- Objectif A:
Recopiez à l'identique les lignes du listing situées entre celle qui contient « The height and width of the screenshot is (1456, 2563). » et celle qui contient « Looking at the screenshot, I should [164, 660]. », ces deux lignes comprises.

- Extrait choisi:
La solidarité sur Facebook : putain mais ça sert à quoi ?

undefined 24 avril 2019 undefined 16h35

Le Vieux Con

Eh ben alors les solidaires virtuels, ils sont où vos drapeaux du Sri Lanka en photo de profil ? Ils sont où vos « Je suis Sri Lanka » ? C'est trop loin donc vous vous en foutez ? Vous ne savez pas où se trouve le Sri Lanka ? Vous n'aimez pas leur nourriture, c'est trop épicé ? Quelles que soient vos raisons, elles sont mauvaises, la seule ayant cours étant la simple chute dans l'oubli d'une mode ridicule.

Et d'ailleurs, en parlant de mode, où sont les cagnottes leetchi pour venir en aide aux familles des victimes ? Combien LVMH va-t-il donner cette fois ? Après tout, Notre-Dame a bien reçu au total pas loin d'un milliard d'euros pour sa reconstruction, alors on peut se poser la question, aussi terrible soit-elle : à combien se chiffre l'aide internationale – car c'est bien de cela qu'il s'est agi concernant Quasimodo – pour un drame ayant fait plus de 300 morts ? Mais pardon, je m'égare dans un questionnement qui me dépasse très largement. Ma vraie question, je la reprends, est la suivante : c'est quoi le délire avec la solidarité sur les réseaux ? Les posts du type « attaque terroriste au Sri Lanka : 310 morts, RIP » avec un smiley prière à côté, putain, à quoi ça sert bordel ? On aurait tendance à répondre tout de go « à rien », pourtant plusieurs pistes de réflexion semblent s'imposer en réponse à ce phénomène 2.0 de merde.

- Objectif B:
Répondez aux questions suivantes sur le billet consacré à la solidarité sur Facebook :
(i) De quelle date le billet est-il daté ?
(ii) Selon le billet, quel montant total Notre-Dame a-t-elle reçu pour sa reconstruction ?
(iii) Combien de morts mentionne l'exemple de post cité entre guillemets ?

- Données de l'exercice:
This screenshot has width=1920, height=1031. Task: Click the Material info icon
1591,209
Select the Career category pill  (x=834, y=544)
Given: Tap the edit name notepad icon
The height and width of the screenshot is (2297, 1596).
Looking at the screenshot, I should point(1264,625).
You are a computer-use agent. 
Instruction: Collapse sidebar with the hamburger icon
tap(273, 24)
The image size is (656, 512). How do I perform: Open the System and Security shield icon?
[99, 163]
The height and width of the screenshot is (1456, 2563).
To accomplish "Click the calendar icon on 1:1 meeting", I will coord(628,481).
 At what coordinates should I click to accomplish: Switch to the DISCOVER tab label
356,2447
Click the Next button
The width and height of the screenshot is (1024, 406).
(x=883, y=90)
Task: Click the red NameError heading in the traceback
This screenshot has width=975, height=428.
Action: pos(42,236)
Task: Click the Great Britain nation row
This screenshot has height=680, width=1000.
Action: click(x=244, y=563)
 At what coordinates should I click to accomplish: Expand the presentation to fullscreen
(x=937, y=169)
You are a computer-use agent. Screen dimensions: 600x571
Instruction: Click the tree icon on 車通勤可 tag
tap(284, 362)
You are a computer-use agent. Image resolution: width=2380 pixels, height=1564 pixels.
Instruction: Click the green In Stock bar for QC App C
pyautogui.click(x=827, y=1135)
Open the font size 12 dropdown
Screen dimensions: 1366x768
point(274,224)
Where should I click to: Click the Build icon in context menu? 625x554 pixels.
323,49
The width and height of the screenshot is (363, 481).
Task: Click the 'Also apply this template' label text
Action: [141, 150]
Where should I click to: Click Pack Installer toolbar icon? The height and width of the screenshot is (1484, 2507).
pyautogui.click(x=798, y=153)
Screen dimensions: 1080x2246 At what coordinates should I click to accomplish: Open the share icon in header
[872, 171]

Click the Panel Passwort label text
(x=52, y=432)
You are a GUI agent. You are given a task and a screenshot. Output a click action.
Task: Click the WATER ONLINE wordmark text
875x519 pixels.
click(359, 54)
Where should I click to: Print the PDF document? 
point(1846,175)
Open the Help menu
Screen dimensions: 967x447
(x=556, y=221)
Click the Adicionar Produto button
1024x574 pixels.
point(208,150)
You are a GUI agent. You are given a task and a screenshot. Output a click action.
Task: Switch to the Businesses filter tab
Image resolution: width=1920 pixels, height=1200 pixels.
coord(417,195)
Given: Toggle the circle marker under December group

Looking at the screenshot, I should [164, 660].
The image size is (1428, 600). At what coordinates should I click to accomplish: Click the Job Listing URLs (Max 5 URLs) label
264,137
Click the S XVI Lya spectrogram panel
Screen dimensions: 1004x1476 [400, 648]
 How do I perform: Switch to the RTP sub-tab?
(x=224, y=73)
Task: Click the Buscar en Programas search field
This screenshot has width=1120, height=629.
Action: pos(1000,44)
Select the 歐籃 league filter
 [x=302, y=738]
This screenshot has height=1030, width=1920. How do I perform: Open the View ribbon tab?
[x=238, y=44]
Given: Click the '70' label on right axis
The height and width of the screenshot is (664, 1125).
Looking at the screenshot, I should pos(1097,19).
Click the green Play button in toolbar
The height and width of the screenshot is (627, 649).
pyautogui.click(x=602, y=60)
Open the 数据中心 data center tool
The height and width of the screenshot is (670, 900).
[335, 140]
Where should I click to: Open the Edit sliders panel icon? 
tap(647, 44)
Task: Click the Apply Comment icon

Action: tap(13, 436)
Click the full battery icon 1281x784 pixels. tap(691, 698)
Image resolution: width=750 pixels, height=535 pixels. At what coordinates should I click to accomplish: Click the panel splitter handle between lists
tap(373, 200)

- Réponse attendue A:
The height and width of the screenshot is (1456, 2563).
To accomplish "Click the calendar icon on 1:1 meeting", I will coord(628,481).
 At what coordinates should I click to accomplish: Switch to the DISCOVER tab label
356,2447
Click the Next button
The width and height of the screenshot is (1024, 406).
(x=883, y=90)
Task: Click the red NameError heading in the traceback
This screenshot has width=975, height=428.
Action: pos(42,236)
Task: Click the Great Britain nation row
This screenshot has height=680, width=1000.
Action: click(x=244, y=563)
 At what coordinates should I click to accomplish: Expand the presentation to fullscreen
(x=937, y=169)
You are a computer-use agent. Screen dimensions: 600x571
Instruction: Click the tree icon on 車通勤可 tag
tap(284, 362)
You are a computer-use agent. Image resolution: width=2380 pixels, height=1564 pixels.
Instruction: Click the green In Stock bar for QC App C
pyautogui.click(x=827, y=1135)
Open the font size 12 dropdown
Screen dimensions: 1366x768
point(274,224)
Where should I click to: Click the Build icon in context menu? 625x554 pixels.
323,49
The width and height of the screenshot is (363, 481).
Task: Click the 'Also apply this template' label text
Action: [141, 150]
Where should I click to: Click Pack Installer toolbar icon? The height and width of the screenshot is (1484, 2507).
pyautogui.click(x=798, y=153)
Screen dimensions: 1080x2246 At what coordinates should I click to accomplish: Open the share icon in header
[872, 171]

Click the Panel Passwort label text
(x=52, y=432)
You are a GUI agent. You are given a task and a screenshot. Output a click action.
Task: Click the WATER ONLINE wordmark text
875x519 pixels.
click(359, 54)
Where should I click to: Print the PDF document? 
point(1846,175)
Open the Help menu
Screen dimensions: 967x447
(x=556, y=221)
Click the Adicionar Produto button
1024x574 pixels.
point(208,150)
You are a GUI agent. You are given a task and a screenshot. Output a click action.
Task: Switch to the Businesses filter tab
Image resolution: width=1920 pixels, height=1200 pixels.
coord(417,195)
Given: Toggle the circle marker under December group

Looking at the screenshot, I should [164, 660].

- Réponse attendue B:
(i) Du 24 avril 2019.
(ii) Pas loin d'un milliard d'euros.
(iii) 310 morts.